While India is yet to reach close to developed regions like the US and UK in terms of market growth, Gartner has reported that the technology lag in India continues to narrow. The research firm has also highlighted that more local vendors across the ICT (information and communications technology) are foraying into both emerging and mature technology segments like Internet of Things (IoT) and software-as-a-service (SaaS).

In its “Hype Cycle for ICT in India 2016“, Gartner has identified 25 key technologies that are most relevant for the IT field in India. The annual report shows that trends like DevOps and Crowdsourcing are at their innovation stage. At the same time, it mentions IoT and software-defined data centre at the peak of inflated expectations whereas enterprise mobility, disaster-recovery-as-a-service (DRaaS), digital commerce platforms, big data and infrastructure-as-a-service (IaaS) are close to the trough of disillusionment.

Gartner's 2016 Hype Cycle for ICT in India
Gartner’s 2016 Hype Cycle for ICT in India

“India has evolved from an ICT environment that was about 18 months to two years behind global trends at the start of the decade, to one in which most trends are in sync with global trends,” said Santhosh Rao, principal research analyst at Gartner, in a statement.

Of the total 25 technologies featured in the report, DevOps and crowdsourcing emerged as the latest ones for the Indian ICT market. DevOps is aimed to help organisations build an agile and flexible bridge between the development and operation functions of IT. A large number developers are opting DevOps as their career option.
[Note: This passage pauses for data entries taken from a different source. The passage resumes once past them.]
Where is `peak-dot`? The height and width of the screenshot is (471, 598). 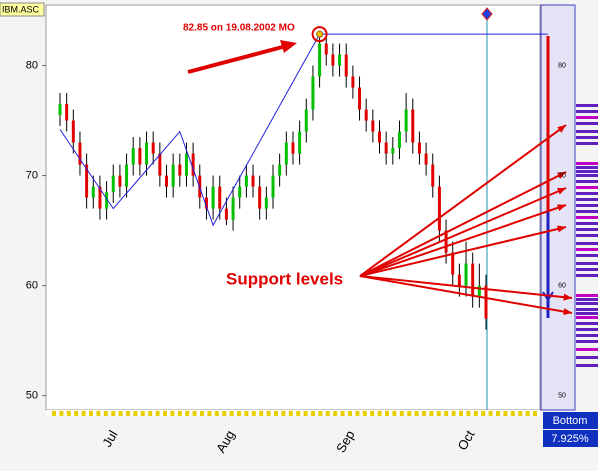 peak-dot is located at coordinates (320, 34).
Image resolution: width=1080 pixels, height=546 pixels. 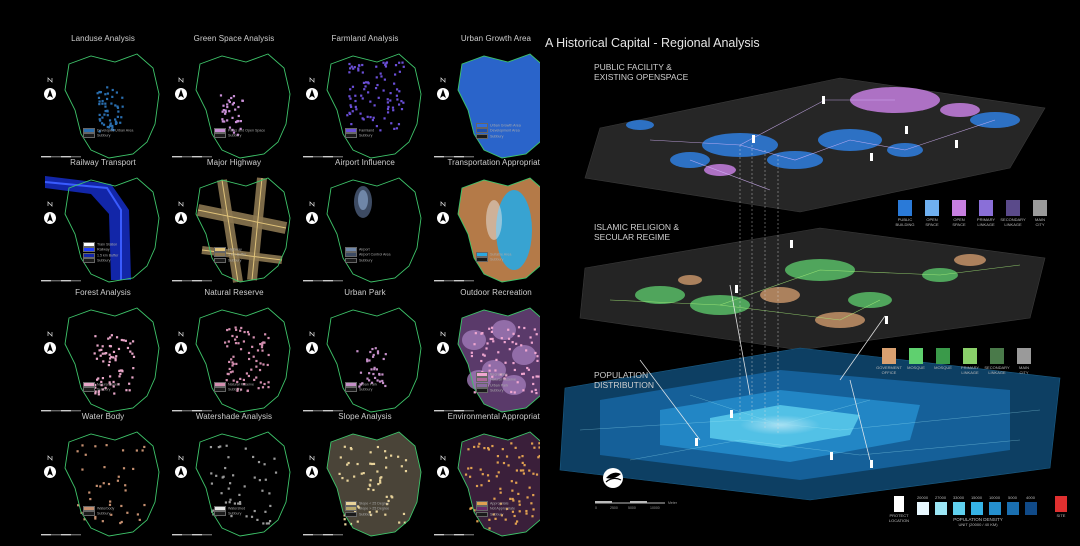 I want to click on legend-label: Airport Control Area, so click(x=375, y=254).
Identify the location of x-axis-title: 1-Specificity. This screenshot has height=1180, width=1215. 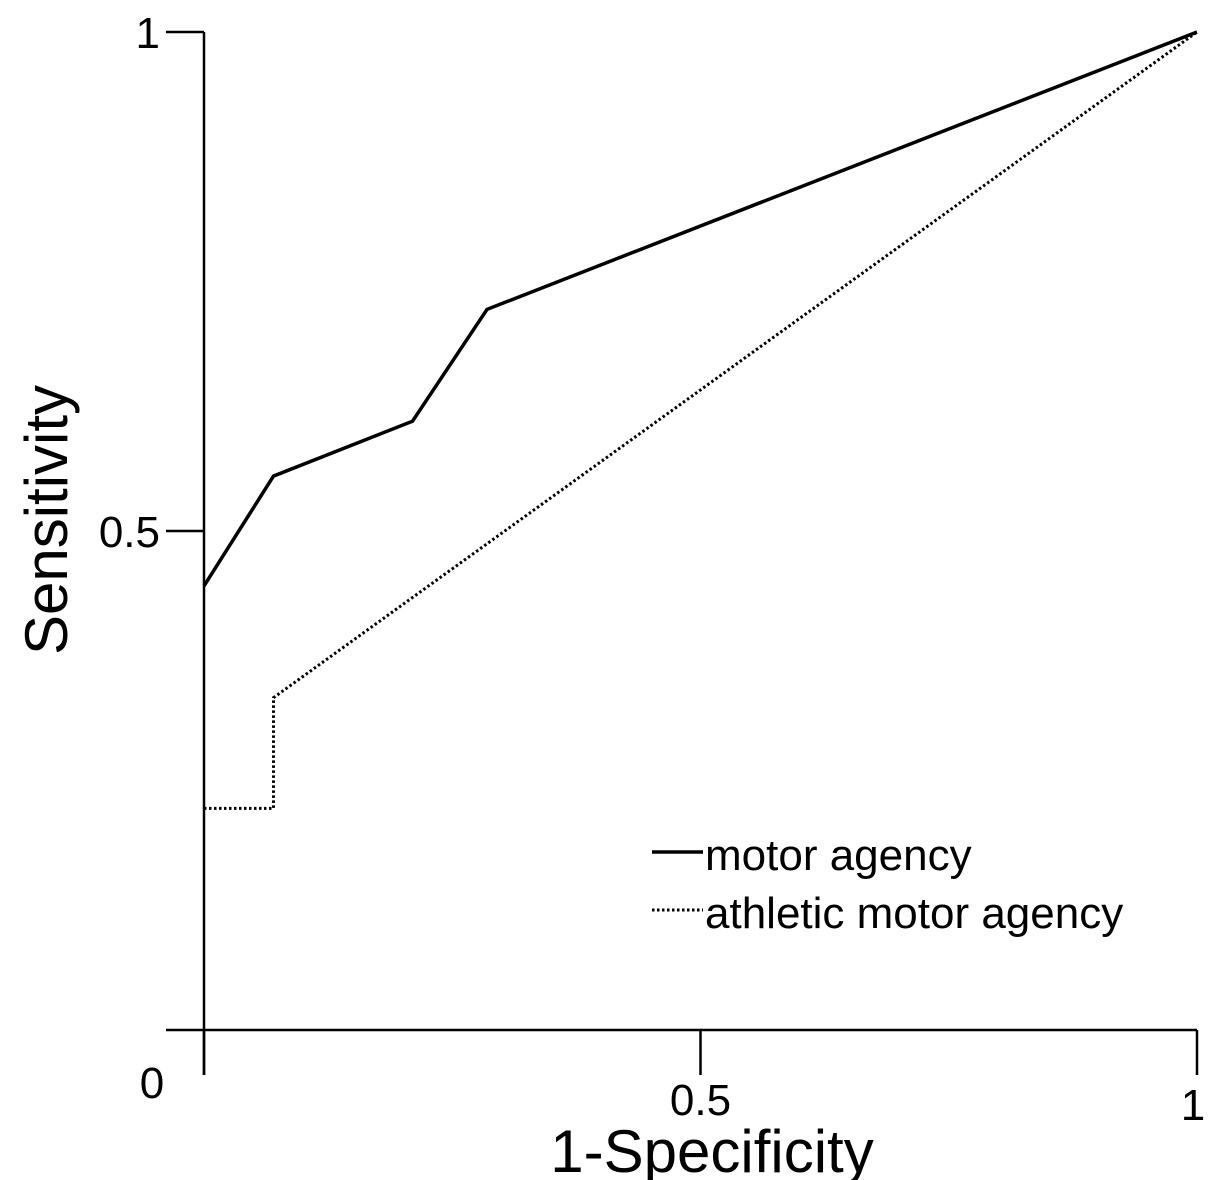
(712, 1149).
After DevOps, it comes crowdsourcing. This aims to deploy multiple contributors for developing and improving apps and platforms. Gartner lists crowdsourcing in four key areas: crowdsourced communities for application development services, innovation platforms, hackathons and initiatives by the local and central government.
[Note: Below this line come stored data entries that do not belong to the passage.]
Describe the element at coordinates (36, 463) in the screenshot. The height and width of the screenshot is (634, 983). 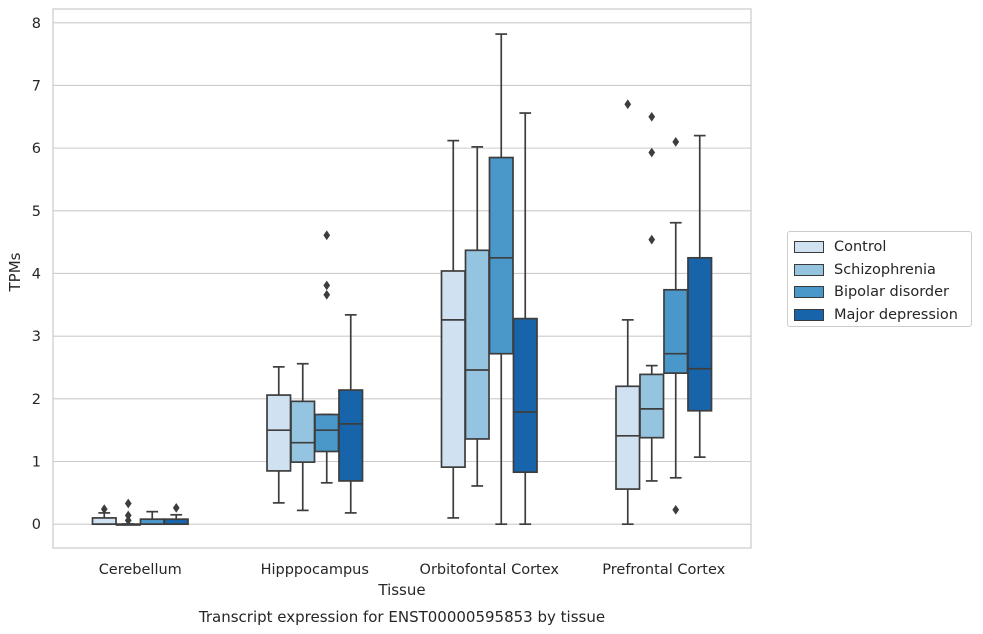
I see `y-tick-label: 1` at that location.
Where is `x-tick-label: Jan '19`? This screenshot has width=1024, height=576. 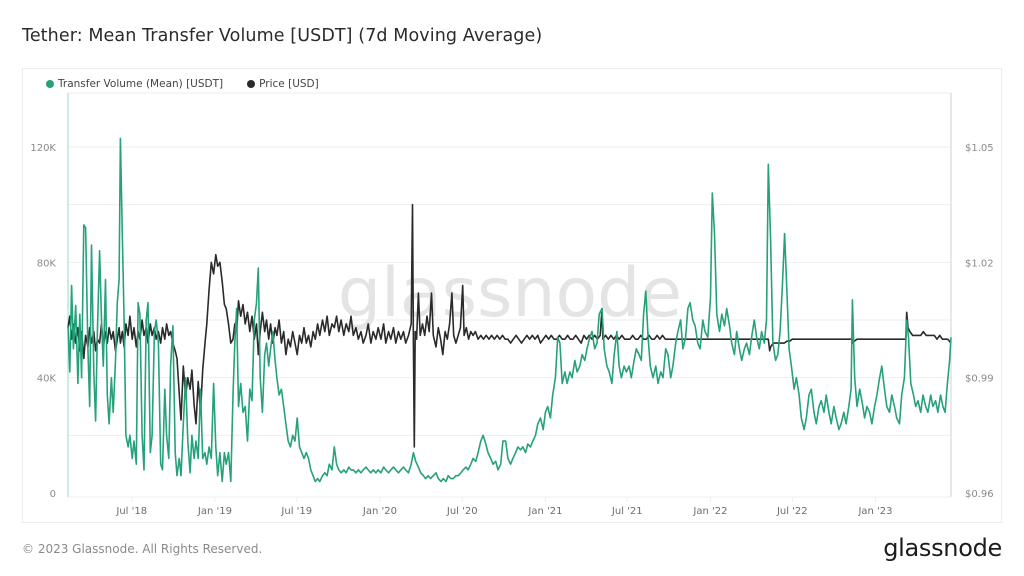
x-tick-label: Jan '19 is located at coordinates (214, 512).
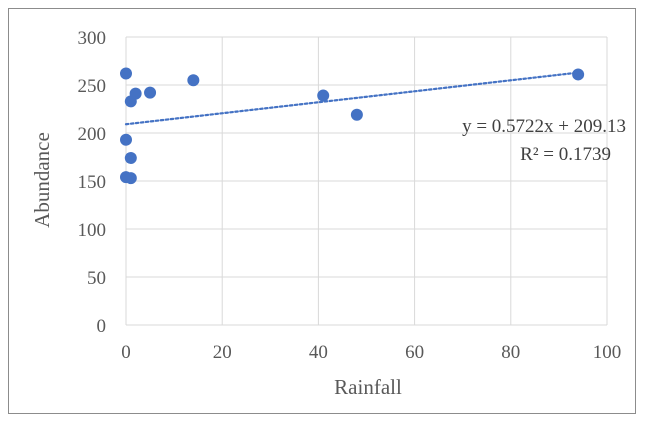 This screenshot has height=423, width=646. Describe the element at coordinates (368, 387) in the screenshot. I see `x-axis-title: Rainfall` at that location.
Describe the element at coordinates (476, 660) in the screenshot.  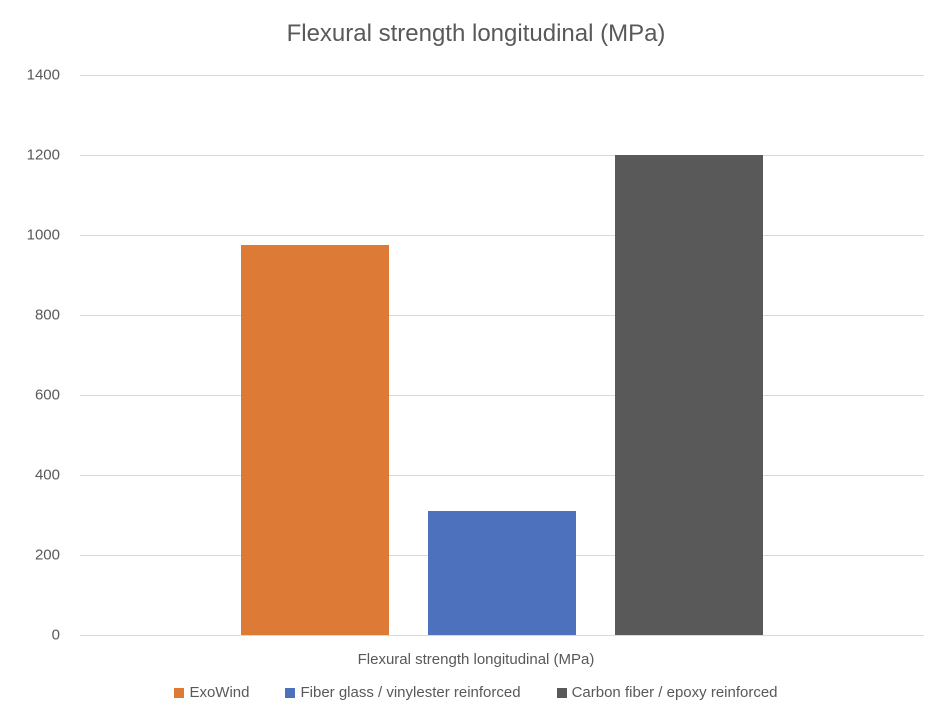
I see `x-axis-category-label: Flexural strength longitudinal (MPa)` at that location.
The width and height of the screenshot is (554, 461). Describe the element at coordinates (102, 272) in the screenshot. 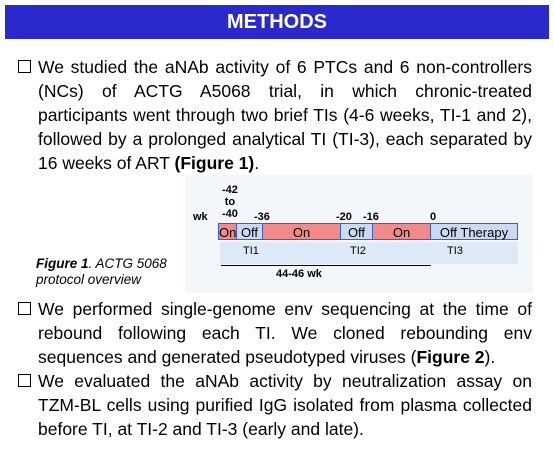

Gartner predicts that investments across various software and hardware segments in the country will grow in the coming future.

“The computer software and hardware segments had a foreign direct investment (FDI) inflow of $5.9 billion during the period from April 2015 to March 2016. This is an increase of nearly 150 percent compared with the same period last year, and Gartner expects these investments to gather further momentum toward the end of 2016,” said Pankaj Prasad, principal research analyst at Gartner.